Lay out the stretch of the items below, from the line containing "Tap the bold word 'Range' in the sidebar" through the line containing "pos(316,205)", as a Markdown table with the columns Row and Line. Give one row per line, skip blank lines, and leave the pictures out.
---------------
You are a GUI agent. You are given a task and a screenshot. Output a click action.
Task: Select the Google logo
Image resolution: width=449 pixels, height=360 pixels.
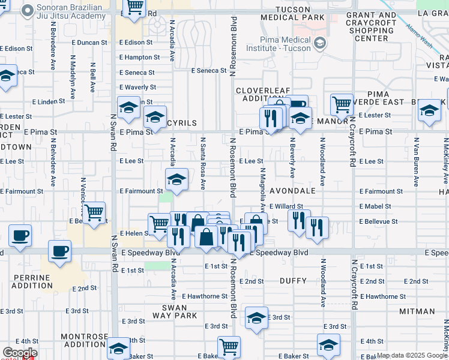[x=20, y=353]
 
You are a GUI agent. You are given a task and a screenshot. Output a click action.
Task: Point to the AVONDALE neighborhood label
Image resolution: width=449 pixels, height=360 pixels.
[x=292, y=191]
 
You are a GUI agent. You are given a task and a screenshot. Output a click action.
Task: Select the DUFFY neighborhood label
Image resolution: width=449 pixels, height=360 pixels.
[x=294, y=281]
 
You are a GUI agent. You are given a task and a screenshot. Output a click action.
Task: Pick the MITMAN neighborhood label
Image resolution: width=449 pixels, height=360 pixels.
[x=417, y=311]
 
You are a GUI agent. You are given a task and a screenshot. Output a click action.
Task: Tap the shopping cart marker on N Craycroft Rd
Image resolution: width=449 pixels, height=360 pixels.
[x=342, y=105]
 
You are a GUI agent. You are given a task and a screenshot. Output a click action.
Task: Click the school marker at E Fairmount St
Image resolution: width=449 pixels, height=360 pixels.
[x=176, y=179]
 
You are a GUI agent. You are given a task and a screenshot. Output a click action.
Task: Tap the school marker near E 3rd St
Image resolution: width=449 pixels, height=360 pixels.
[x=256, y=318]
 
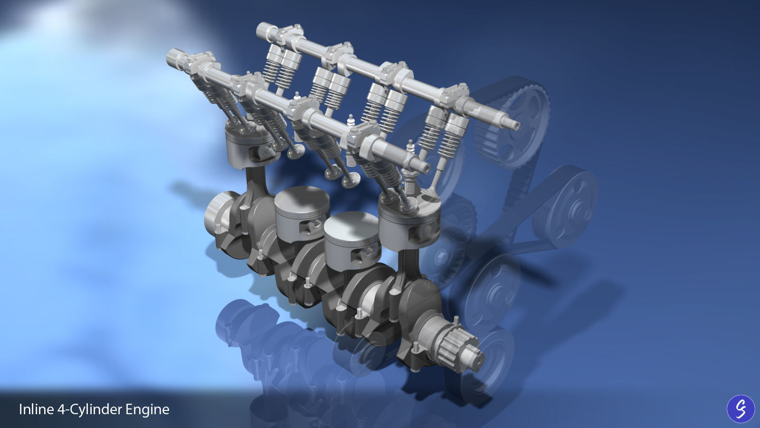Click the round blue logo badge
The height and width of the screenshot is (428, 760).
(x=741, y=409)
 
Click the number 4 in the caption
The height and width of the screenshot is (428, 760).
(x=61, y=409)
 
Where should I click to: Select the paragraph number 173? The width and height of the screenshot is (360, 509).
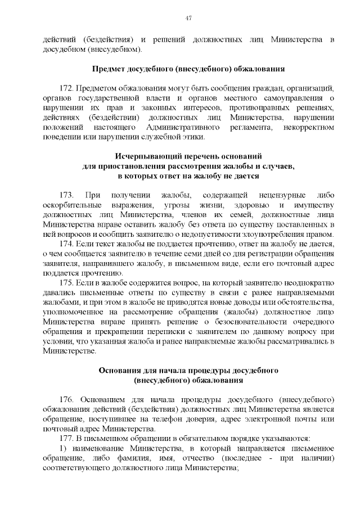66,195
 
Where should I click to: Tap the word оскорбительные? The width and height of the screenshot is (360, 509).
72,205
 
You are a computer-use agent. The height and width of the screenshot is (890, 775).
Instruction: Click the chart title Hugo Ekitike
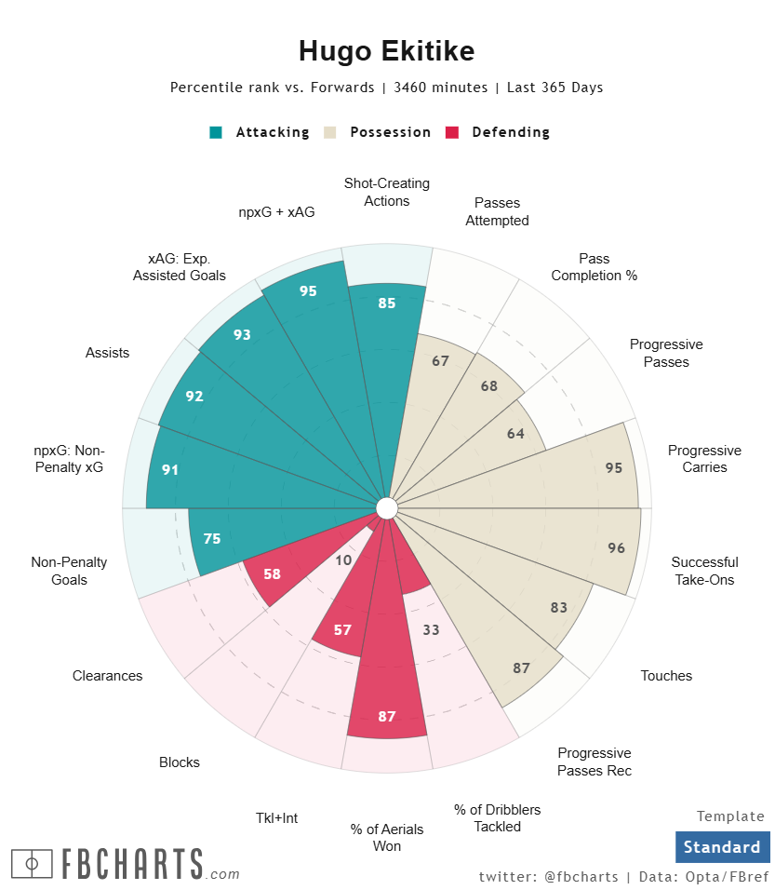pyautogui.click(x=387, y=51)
---------------
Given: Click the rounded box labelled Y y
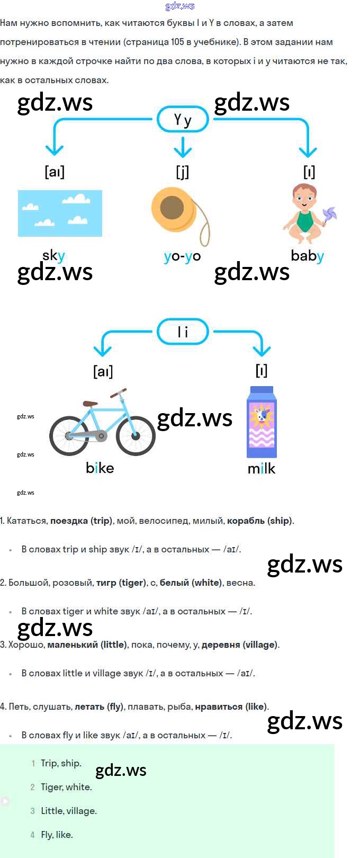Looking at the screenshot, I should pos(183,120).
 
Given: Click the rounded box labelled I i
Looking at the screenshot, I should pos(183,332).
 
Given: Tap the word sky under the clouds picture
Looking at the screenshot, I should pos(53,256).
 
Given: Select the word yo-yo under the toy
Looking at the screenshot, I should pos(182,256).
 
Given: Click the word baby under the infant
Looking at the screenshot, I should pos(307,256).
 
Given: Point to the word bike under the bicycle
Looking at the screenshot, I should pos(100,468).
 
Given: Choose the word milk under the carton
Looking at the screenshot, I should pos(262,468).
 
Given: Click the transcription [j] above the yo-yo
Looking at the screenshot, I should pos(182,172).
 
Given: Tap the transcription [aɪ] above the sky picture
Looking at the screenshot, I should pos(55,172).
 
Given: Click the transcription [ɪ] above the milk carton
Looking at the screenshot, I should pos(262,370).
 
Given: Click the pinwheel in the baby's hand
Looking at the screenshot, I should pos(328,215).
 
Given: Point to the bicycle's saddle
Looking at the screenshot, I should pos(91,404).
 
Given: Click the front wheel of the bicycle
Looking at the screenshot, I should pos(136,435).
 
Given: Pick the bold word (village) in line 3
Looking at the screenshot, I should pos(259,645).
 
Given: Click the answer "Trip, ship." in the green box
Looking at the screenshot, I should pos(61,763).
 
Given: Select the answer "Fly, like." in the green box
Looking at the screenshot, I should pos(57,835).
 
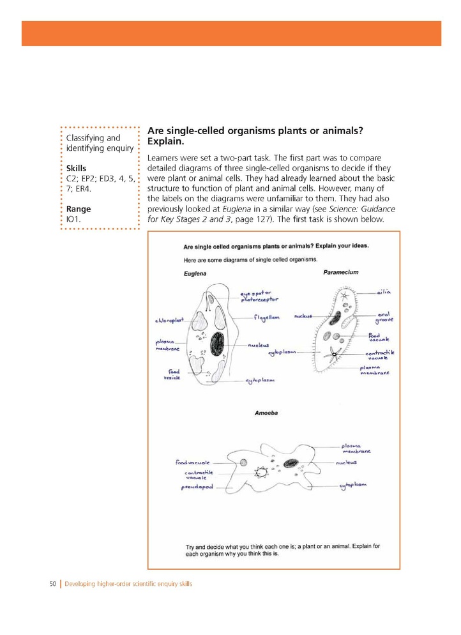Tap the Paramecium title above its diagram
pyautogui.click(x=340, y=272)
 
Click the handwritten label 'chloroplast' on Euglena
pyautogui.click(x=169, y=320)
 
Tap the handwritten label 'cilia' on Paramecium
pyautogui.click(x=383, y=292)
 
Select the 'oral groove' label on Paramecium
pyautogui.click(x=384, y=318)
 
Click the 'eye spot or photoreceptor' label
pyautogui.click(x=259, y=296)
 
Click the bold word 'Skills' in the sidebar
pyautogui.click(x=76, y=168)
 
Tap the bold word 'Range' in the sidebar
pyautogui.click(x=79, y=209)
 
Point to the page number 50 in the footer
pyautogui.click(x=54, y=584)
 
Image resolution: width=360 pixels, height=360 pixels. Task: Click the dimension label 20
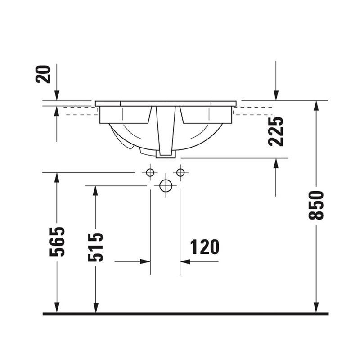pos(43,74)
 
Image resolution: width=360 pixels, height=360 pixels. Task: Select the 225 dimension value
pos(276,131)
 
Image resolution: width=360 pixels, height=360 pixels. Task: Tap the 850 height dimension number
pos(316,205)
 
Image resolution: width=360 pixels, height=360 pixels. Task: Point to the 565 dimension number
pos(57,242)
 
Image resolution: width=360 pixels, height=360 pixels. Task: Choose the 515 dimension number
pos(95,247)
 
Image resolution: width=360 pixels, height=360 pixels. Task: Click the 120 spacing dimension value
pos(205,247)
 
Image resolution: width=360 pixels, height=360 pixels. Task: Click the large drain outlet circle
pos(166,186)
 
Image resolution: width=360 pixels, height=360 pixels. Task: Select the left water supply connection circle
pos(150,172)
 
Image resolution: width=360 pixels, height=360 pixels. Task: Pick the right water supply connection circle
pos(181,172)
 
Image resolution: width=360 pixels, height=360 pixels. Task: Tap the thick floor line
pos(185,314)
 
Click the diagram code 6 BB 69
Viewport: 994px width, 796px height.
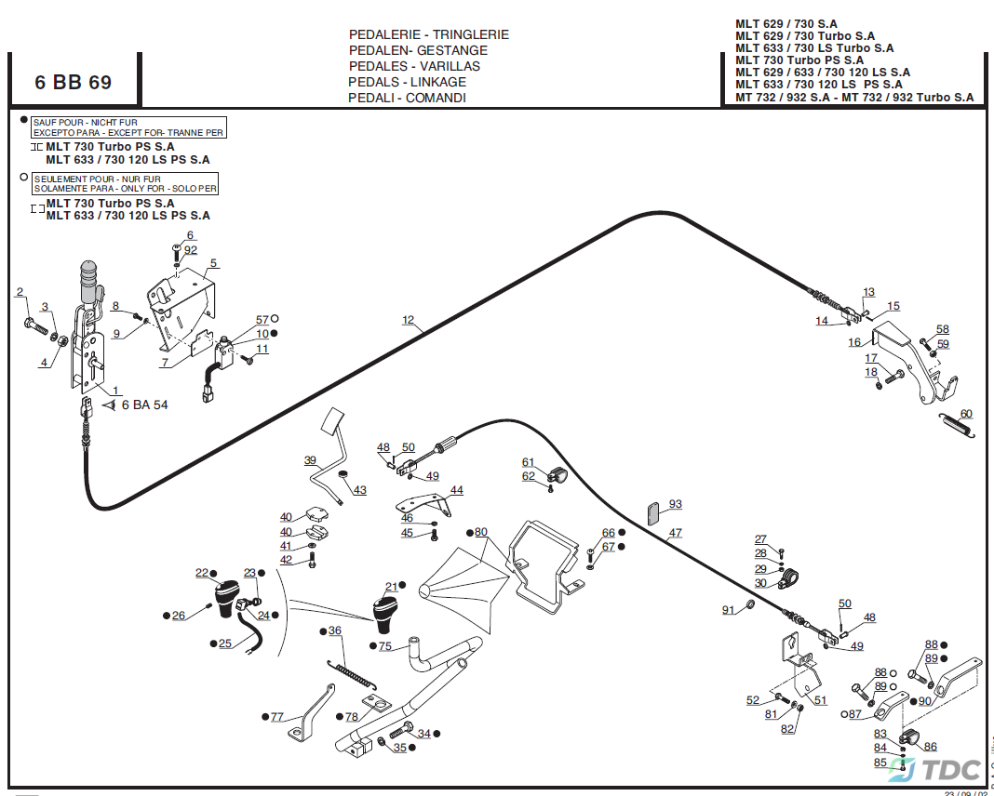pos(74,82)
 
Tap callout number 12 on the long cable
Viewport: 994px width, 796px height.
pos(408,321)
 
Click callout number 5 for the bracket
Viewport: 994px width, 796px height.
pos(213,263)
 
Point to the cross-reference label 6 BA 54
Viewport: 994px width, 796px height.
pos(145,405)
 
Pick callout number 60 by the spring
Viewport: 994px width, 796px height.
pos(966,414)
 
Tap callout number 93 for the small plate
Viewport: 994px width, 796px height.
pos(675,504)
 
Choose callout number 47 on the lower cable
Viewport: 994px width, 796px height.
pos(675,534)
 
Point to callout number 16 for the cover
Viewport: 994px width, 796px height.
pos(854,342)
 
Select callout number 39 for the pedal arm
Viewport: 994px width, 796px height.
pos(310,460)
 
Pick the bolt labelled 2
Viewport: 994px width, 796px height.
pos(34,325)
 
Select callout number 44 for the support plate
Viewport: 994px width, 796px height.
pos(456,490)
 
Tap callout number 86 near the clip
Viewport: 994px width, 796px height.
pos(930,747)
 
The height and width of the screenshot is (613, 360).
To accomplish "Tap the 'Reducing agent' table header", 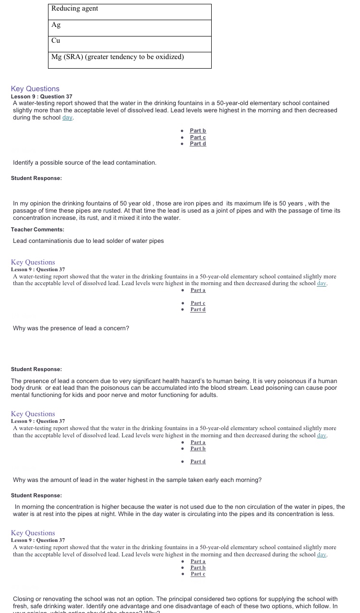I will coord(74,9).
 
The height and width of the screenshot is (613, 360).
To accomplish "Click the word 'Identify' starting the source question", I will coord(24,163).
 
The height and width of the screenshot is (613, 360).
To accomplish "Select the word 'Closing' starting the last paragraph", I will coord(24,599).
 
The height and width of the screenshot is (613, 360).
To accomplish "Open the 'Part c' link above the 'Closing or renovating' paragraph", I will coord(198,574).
---------------
The solution:
| Row | Line |
|---|---|
| 1 | Tap the bold word 'Range' in the sidebar |
| 2 | pyautogui.click(x=79, y=209) |
| 3 | Point to the page number 50 in the footer |
| 4 | pyautogui.click(x=54, y=584) |
| 5 | Image resolution: width=360 pixels, height=360 pixels. Task: Click the dimension label 20 |
| 6 | pos(43,74) |
| 7 | Image resolution: width=360 pixels, height=360 pixels. Task: Select the 225 dimension value |
| 8 | pos(276,131) |
| 9 | Image resolution: width=360 pixels, height=360 pixels. Task: Tap the 850 height dimension number |
| 10 | pos(316,205) |